**Work required**
Reproduce the listing from the line with "Where should I click to: Open" to the line with "click(x=644, y=406)", swapping "warning" for "alert" and keeping everything else the same.

**Data shown**
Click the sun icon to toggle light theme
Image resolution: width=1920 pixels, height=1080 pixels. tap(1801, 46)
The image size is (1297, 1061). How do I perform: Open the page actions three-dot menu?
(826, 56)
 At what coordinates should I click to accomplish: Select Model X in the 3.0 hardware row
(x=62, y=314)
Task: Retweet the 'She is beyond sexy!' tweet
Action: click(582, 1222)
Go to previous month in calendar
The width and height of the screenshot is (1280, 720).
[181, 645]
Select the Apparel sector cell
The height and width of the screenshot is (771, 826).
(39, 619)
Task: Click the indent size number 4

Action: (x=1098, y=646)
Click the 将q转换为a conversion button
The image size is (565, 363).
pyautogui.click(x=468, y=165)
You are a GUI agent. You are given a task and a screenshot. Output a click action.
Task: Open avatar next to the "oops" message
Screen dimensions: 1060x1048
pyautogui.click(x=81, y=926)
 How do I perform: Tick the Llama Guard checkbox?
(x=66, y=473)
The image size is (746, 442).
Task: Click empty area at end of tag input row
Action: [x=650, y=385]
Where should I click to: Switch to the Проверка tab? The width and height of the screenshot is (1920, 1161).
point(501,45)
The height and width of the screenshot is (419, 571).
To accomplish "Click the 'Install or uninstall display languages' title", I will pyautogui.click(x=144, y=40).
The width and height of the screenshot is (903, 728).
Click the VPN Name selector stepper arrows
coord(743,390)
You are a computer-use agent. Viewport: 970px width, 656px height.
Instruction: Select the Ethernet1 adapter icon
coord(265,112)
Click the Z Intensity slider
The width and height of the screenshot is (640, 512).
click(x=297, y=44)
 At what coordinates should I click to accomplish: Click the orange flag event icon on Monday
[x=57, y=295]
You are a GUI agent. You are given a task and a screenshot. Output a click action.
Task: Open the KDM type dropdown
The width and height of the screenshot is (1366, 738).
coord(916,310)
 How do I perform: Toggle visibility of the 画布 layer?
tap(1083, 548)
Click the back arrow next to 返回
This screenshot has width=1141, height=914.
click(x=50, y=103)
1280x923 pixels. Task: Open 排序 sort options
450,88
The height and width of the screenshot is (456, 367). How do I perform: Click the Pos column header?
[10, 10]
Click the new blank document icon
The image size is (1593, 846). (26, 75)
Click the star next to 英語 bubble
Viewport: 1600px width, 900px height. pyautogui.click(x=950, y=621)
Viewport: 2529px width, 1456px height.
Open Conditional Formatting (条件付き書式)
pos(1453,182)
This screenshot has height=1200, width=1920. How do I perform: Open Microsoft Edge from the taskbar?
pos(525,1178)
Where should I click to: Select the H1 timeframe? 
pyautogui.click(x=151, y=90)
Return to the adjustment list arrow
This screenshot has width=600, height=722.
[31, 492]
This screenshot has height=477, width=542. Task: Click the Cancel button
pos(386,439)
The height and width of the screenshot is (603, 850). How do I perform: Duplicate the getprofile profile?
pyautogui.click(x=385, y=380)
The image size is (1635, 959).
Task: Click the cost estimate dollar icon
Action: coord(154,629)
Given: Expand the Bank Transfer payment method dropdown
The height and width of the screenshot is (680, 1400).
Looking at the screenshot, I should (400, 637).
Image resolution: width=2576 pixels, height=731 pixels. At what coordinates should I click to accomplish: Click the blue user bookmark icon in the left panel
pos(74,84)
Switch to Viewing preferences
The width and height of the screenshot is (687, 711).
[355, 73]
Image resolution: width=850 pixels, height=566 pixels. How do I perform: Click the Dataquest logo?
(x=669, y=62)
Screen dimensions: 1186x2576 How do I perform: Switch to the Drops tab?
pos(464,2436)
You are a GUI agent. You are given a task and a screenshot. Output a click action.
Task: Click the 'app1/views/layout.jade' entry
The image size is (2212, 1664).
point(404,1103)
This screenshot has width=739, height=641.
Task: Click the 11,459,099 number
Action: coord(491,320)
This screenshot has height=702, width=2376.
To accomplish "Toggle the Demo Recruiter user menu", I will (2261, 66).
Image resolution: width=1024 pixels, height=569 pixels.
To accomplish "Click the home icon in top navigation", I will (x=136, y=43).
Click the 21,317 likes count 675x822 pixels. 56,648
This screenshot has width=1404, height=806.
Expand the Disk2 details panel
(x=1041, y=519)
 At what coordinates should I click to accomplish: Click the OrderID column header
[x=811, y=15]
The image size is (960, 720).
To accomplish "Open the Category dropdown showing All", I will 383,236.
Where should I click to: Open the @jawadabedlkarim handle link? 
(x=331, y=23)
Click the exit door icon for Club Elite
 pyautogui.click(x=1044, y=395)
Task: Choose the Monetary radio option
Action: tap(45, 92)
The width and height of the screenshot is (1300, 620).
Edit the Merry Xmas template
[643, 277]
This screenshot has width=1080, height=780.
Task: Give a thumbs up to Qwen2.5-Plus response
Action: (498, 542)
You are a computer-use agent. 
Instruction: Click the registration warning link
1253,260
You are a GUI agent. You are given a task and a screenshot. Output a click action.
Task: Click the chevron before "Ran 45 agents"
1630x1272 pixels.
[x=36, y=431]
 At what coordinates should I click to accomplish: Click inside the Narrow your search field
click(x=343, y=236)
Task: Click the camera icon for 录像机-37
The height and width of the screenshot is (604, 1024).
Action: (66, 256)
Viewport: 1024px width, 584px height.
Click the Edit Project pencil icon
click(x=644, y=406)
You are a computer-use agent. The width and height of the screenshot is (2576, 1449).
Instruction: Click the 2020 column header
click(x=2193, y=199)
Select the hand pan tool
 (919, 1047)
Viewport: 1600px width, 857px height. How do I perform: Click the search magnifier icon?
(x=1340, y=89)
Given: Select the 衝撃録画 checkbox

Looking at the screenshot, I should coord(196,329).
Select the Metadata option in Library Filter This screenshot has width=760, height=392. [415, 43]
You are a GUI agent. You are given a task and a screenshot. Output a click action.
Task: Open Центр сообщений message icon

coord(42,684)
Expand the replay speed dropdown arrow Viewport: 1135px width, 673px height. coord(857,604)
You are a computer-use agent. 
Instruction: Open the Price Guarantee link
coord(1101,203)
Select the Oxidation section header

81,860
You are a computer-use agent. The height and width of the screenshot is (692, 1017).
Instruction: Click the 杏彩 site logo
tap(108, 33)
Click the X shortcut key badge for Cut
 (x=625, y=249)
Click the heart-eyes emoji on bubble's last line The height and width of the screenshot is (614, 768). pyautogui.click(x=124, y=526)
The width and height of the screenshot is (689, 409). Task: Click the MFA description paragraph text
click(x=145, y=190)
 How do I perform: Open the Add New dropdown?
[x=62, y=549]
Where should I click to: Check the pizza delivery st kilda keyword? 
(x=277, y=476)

**Solution to this exercise**
Where should I click to: Open the @jawadabedlkarim handle link? 
(x=331, y=23)
Click the exit door icon for Club Elite
 pyautogui.click(x=1044, y=395)
Task: Choose the Monetary radio option
Action: tap(45, 92)
The width and height of the screenshot is (1300, 620).
Edit the Merry Xmas template
[643, 277]
This screenshot has width=1080, height=780.
Task: Give a thumbs up to Qwen2.5-Plus response
Action: (498, 542)
You are a computer-use agent. 
Instruction: Click the registration alert link
1253,260
You are a GUI agent. You are given a task and a screenshot. Output a click action.
Task: Click the chevron before "Ran 45 agents"
1630x1272 pixels.
[x=36, y=431]
 At what coordinates should I click to accomplish: Click inside the Narrow your search field
click(x=343, y=236)
Task: Click the camera icon for 录像机-37
The height and width of the screenshot is (604, 1024).
Action: (66, 256)
Viewport: 1024px width, 584px height.
Click the Edit Project pencil icon
click(x=644, y=406)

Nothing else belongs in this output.